### [Exercise aim]
Reproduce verbatim the lines of the records beginning with the line that contains "Identify the location" and continuing through the final line of the records.

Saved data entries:
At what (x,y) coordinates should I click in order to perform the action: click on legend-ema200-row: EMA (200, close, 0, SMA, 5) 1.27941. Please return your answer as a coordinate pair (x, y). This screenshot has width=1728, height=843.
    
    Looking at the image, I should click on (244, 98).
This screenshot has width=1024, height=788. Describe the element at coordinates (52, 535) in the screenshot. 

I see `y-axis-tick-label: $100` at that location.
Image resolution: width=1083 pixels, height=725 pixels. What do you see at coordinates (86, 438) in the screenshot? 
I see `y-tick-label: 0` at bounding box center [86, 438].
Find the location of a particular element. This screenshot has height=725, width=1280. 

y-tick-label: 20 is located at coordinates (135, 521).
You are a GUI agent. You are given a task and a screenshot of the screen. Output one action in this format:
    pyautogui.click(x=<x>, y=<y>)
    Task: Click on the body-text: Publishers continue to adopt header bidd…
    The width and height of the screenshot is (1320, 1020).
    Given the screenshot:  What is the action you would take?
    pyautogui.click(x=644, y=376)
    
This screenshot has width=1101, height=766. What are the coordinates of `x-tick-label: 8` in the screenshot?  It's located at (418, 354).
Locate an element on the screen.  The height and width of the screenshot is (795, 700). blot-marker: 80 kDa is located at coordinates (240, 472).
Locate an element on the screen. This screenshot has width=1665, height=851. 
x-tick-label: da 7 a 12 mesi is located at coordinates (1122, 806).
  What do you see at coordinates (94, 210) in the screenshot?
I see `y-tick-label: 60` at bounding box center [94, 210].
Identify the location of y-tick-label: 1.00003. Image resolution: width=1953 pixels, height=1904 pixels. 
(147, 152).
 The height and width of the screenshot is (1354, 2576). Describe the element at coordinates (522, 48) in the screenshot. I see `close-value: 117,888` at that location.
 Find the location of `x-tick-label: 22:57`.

### [Exercise output]
Identify the location of y-tick-label: 1.00003. Image resolution: width=1953 pixels, height=1904 pixels. 
(147, 152).
 The height and width of the screenshot is (1354, 2576). Describe the element at coordinates (522, 48) in the screenshot. I see `close-value: 117,888` at that location.
 Find the location of `x-tick-label: 22:57`.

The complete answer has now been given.